TASK STATEMENT:
Include the line containing "Given: Toggle the Use Prosthetic Axis switch" and all lines before it, repeated exactly from the listing below, without pictures.

INFORMATION GIVEN:
- Opening Delimiter -

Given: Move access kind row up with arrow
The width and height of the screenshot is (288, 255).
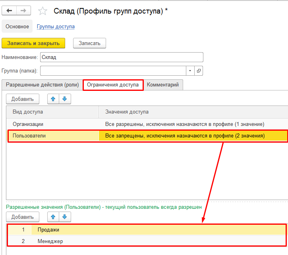Looking at the screenshot, I should point(53,99).
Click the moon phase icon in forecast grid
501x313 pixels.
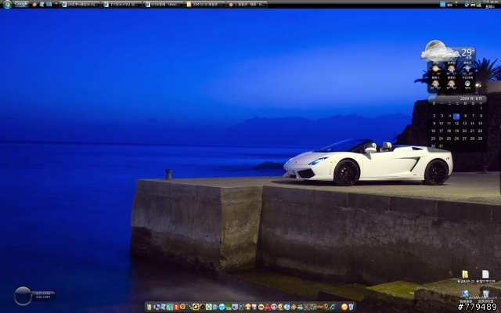coord(467,83)
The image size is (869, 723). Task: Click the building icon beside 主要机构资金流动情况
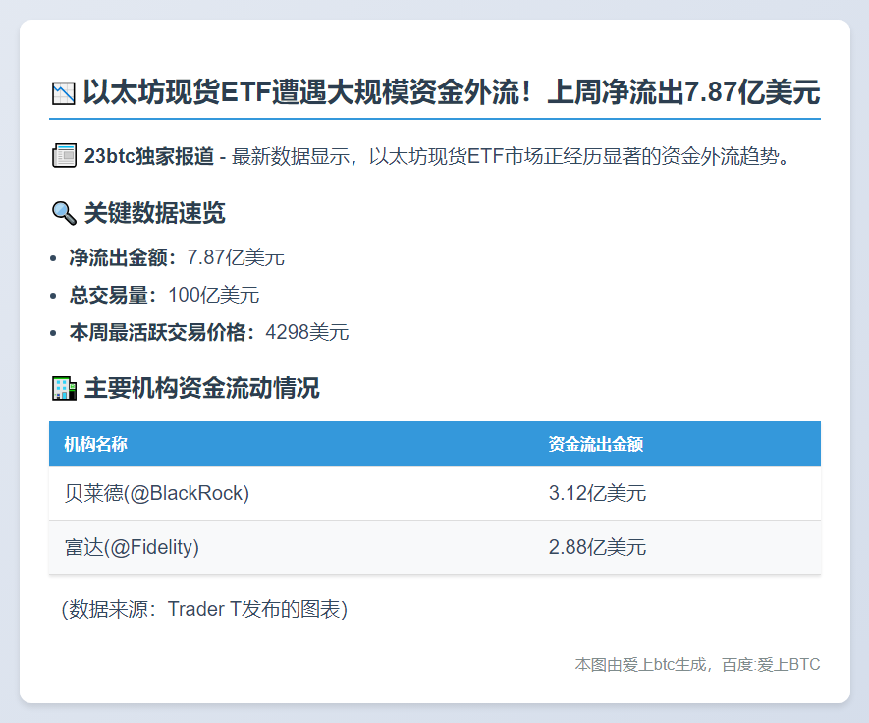(x=64, y=389)
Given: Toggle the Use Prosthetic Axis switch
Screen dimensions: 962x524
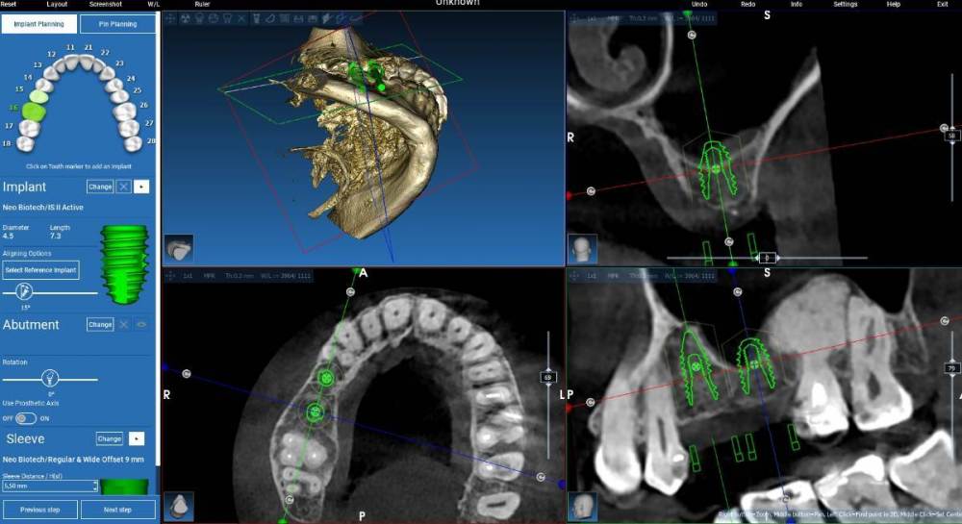Looking at the screenshot, I should pyautogui.click(x=25, y=418).
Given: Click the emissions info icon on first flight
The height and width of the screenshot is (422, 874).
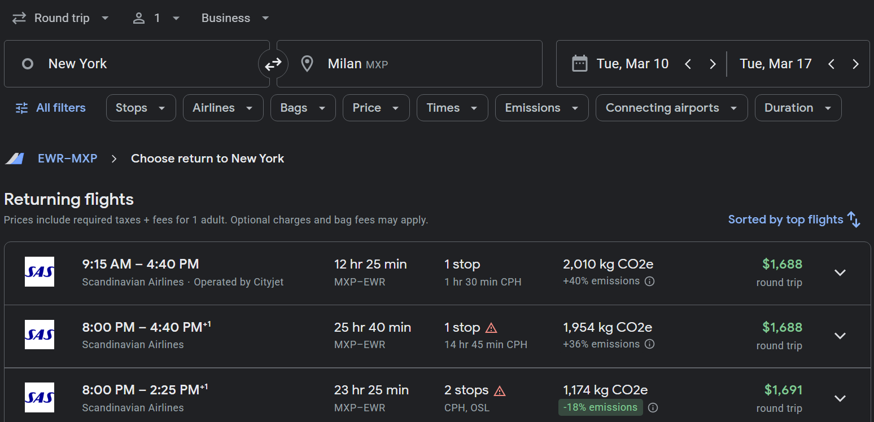Looking at the screenshot, I should (649, 281).
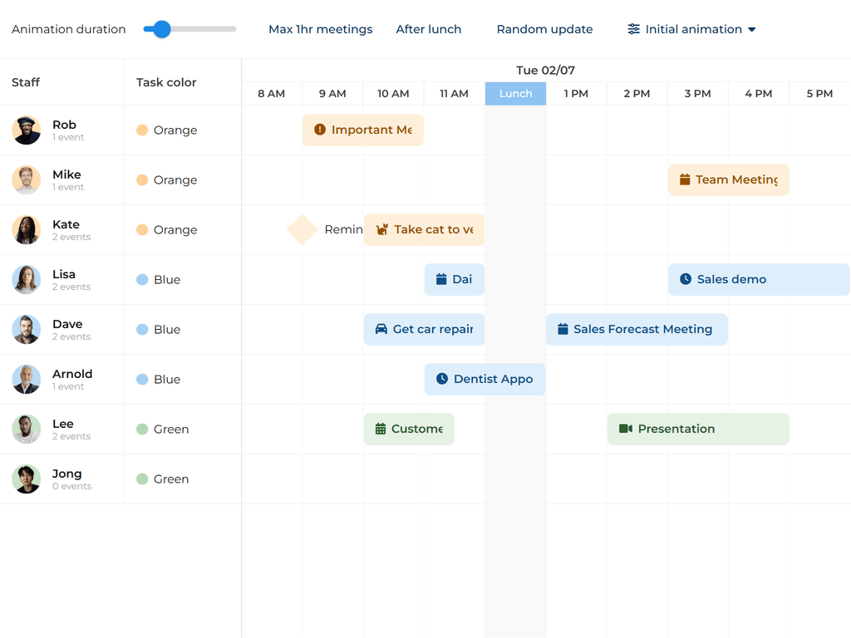Click Jong's avatar photo
851x638 pixels.
(27, 479)
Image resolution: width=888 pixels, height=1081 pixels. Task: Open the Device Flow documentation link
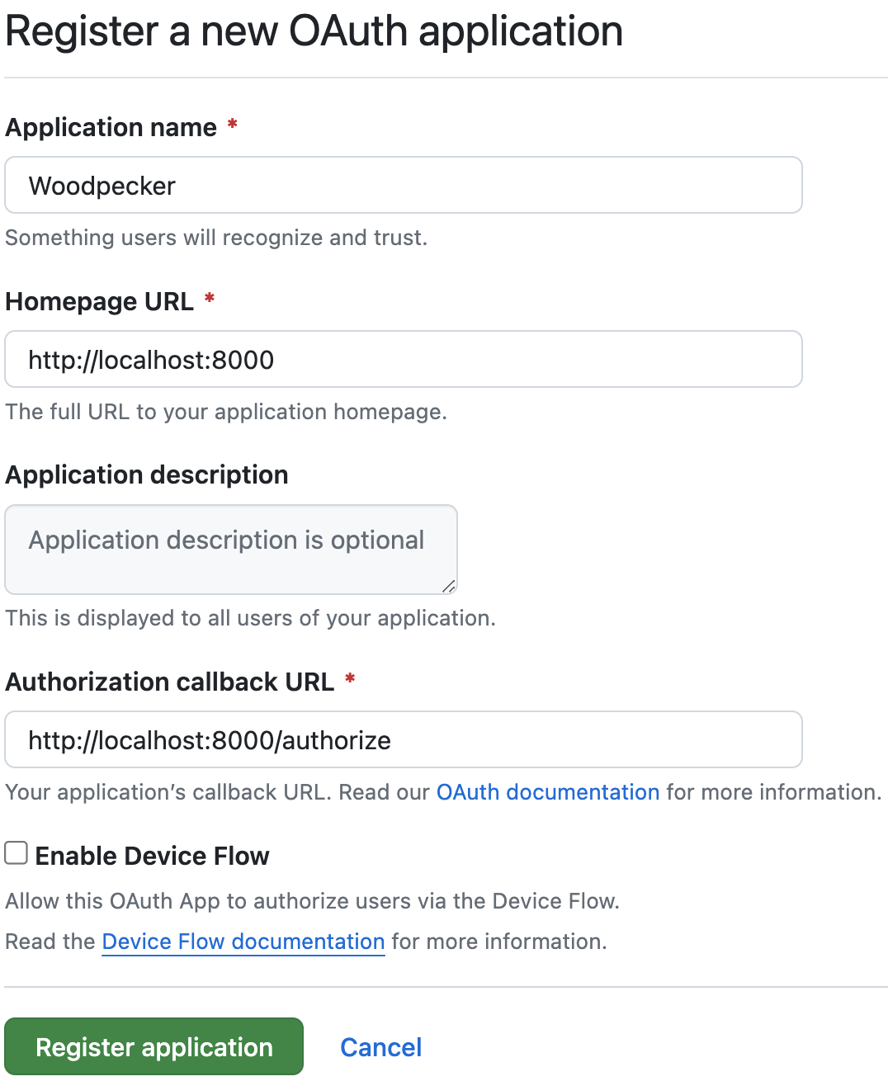pos(243,942)
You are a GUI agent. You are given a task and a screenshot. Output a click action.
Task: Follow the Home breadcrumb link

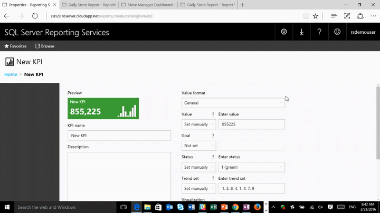coord(11,74)
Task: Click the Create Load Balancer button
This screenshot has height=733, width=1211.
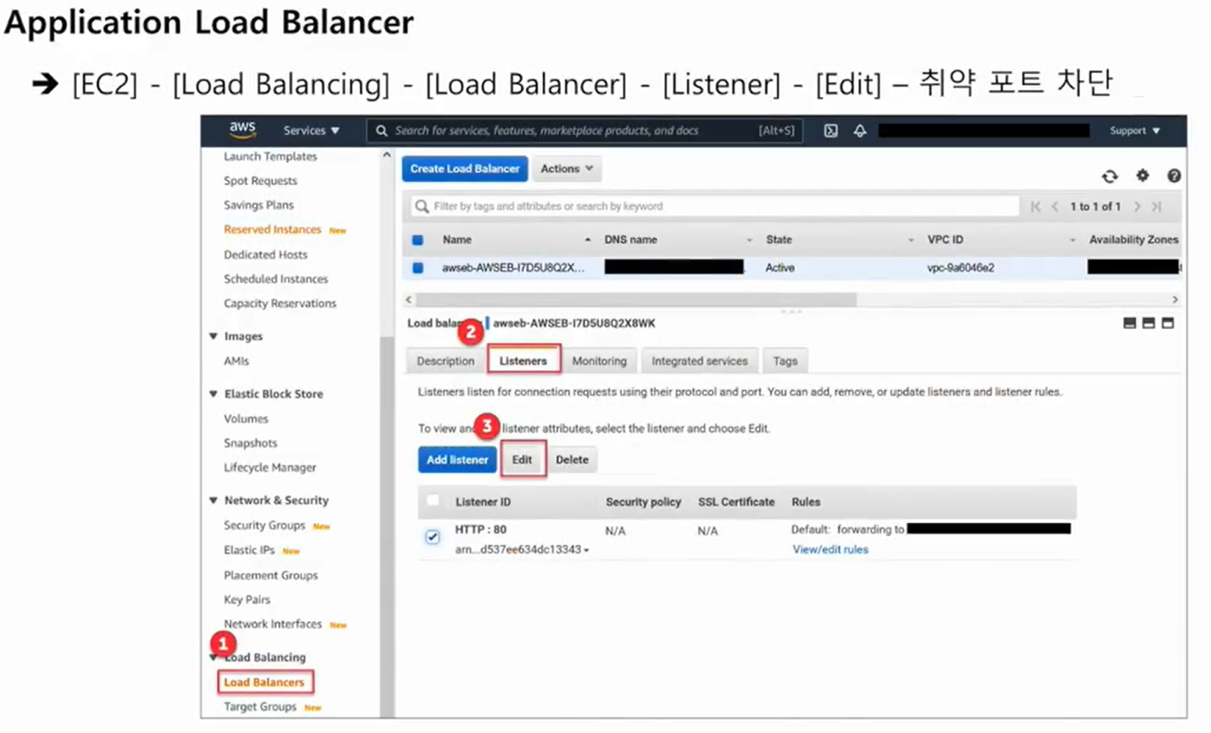Action: pyautogui.click(x=464, y=168)
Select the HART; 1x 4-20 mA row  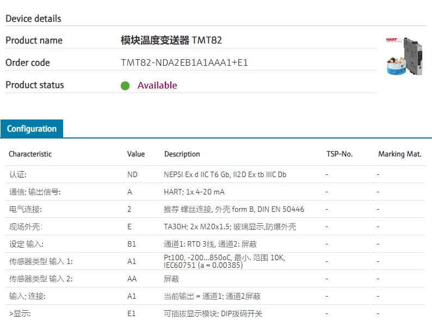(215, 192)
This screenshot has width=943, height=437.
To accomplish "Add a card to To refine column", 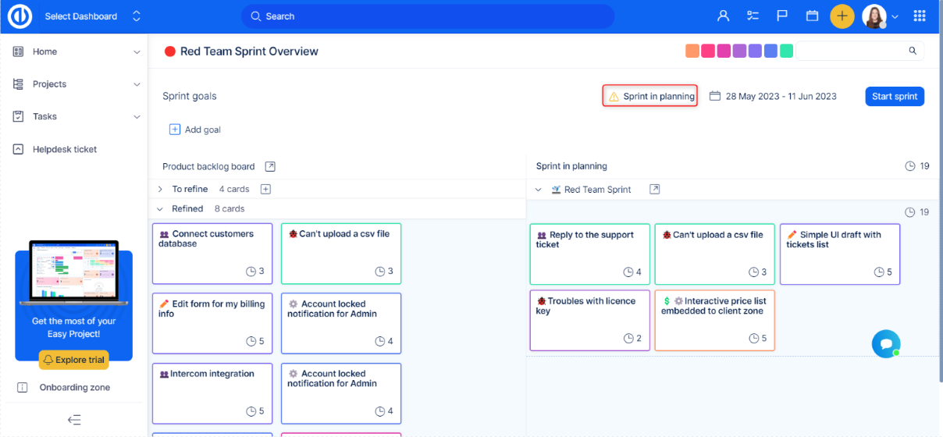I will pyautogui.click(x=265, y=189).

- Closing Delimiter -

TASK RESPONSE:
Given: Move access kind row up with arrow
The width and height of the screenshot is (288, 255).
Looking at the screenshot, I should point(53,99).
Click the moon phase icon in forecast grid
501x313 pixels.
coord(467,83)
The image size is (869, 723). Task: Click the building icon beside 主要机构资金流动情况
(x=64, y=389)
Given: Toggle the Use Prosthetic Axis switch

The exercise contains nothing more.